Segment Open
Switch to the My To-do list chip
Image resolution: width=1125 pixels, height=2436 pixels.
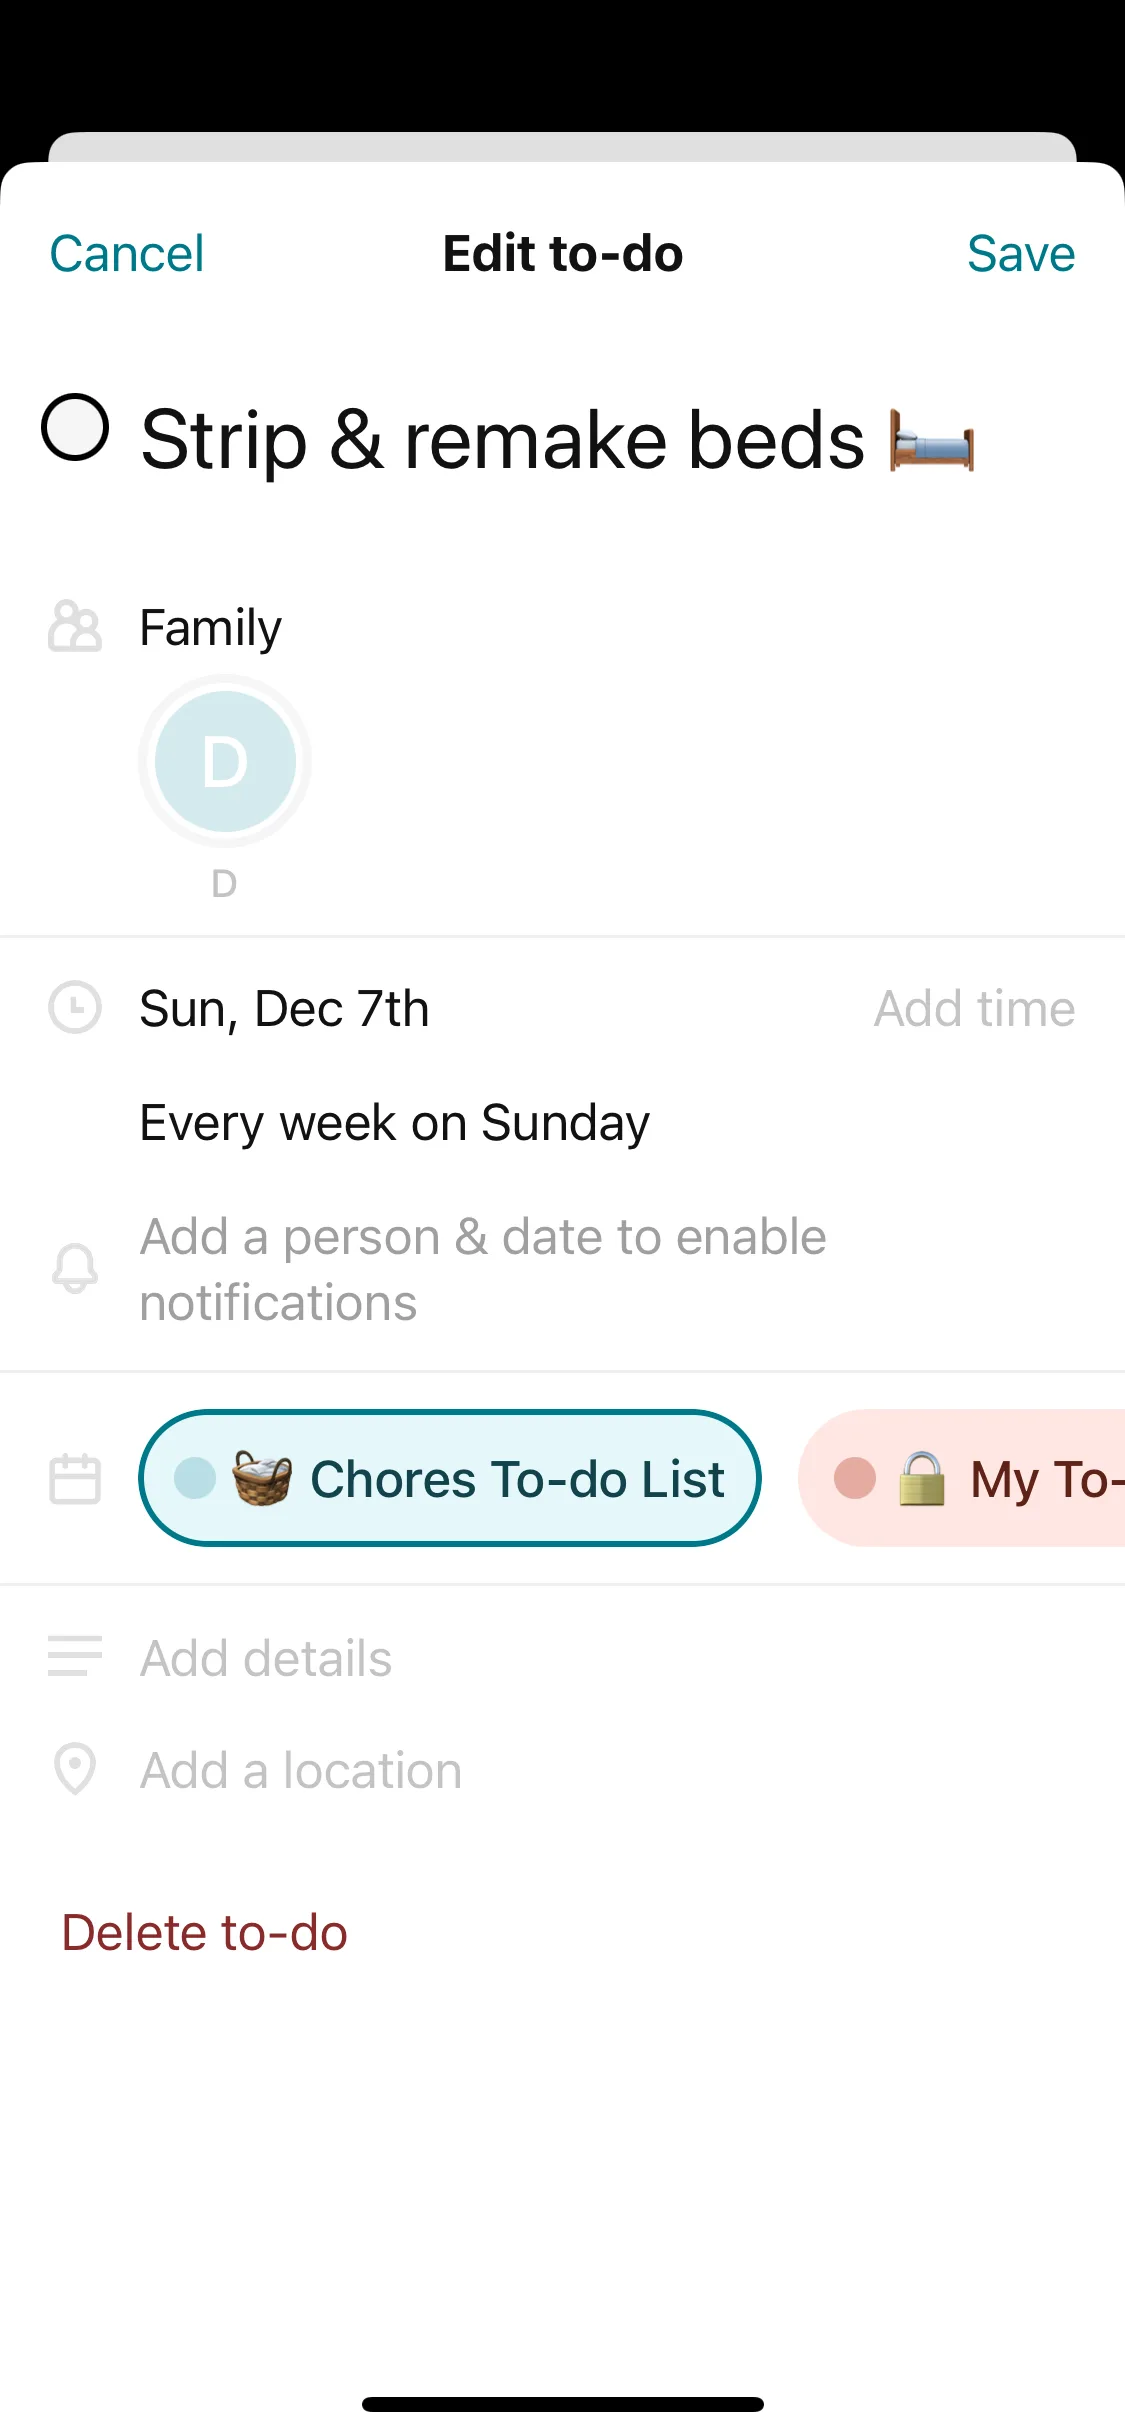coord(1040,1478)
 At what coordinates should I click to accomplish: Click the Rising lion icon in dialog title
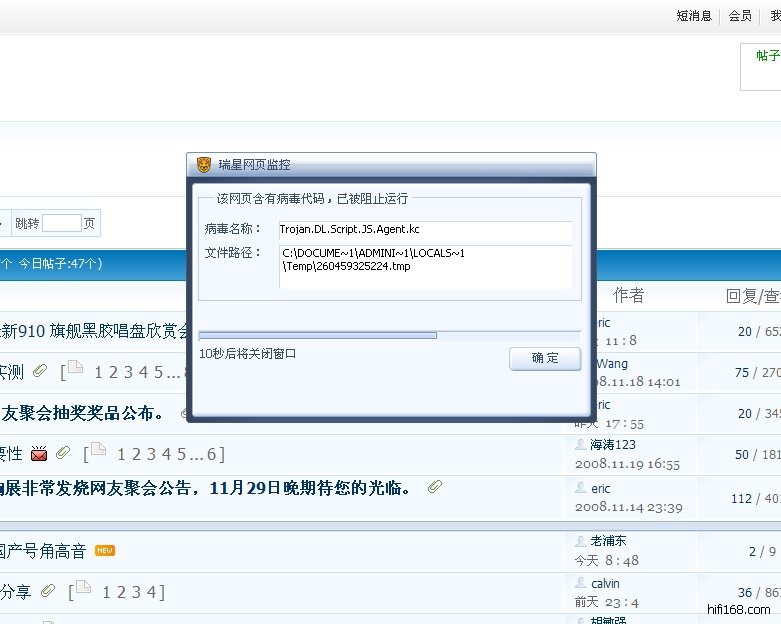point(204,165)
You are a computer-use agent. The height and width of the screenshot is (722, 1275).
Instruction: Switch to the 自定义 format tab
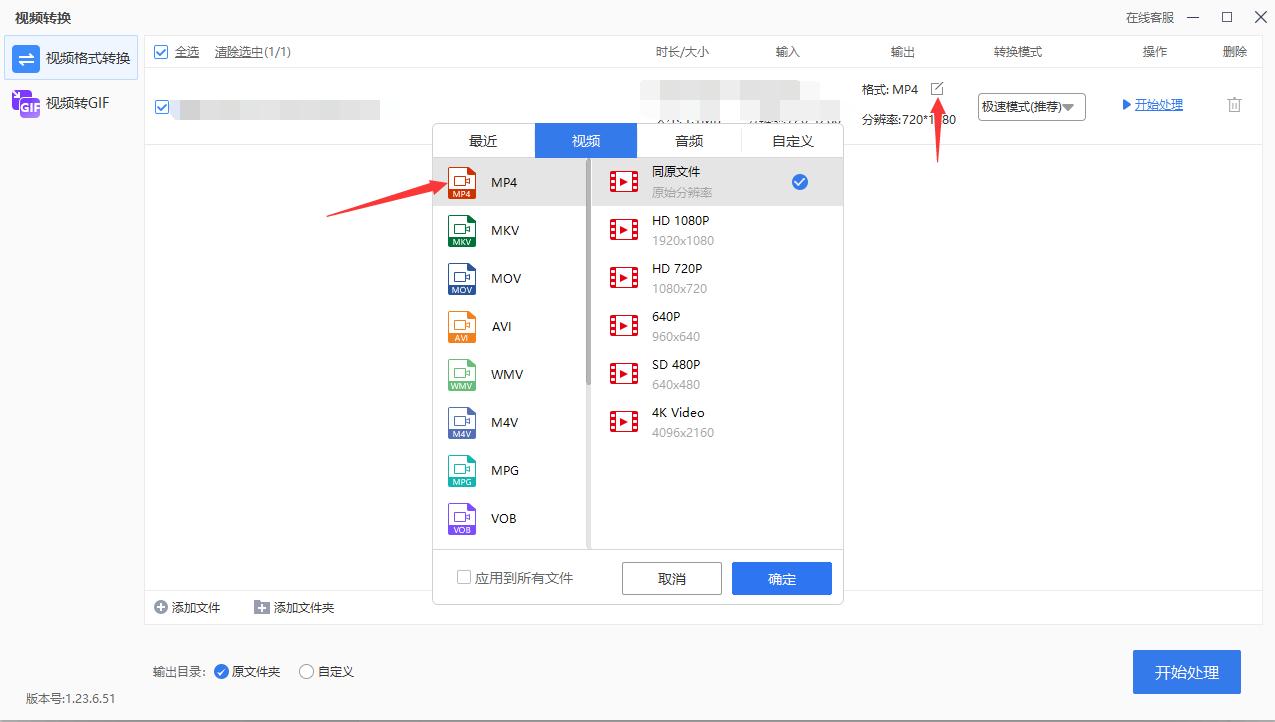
Segment Closed
■ **TASK ITEM**: In the copy, omit the pictures and reproduce every entry exactly.

■ **ANSWER BOX**:
Switch to the My To-do list chip
Image resolution: width=1125 pixels, height=2436 pixels.
coord(1040,1478)
 At what coordinates should I click to accomplish: Click the Rising lion icon in dialog title
point(204,165)
You are a computer-use agent. The height and width of the screenshot is (722, 1275).
Instruction: Switch to the 自定义 format tab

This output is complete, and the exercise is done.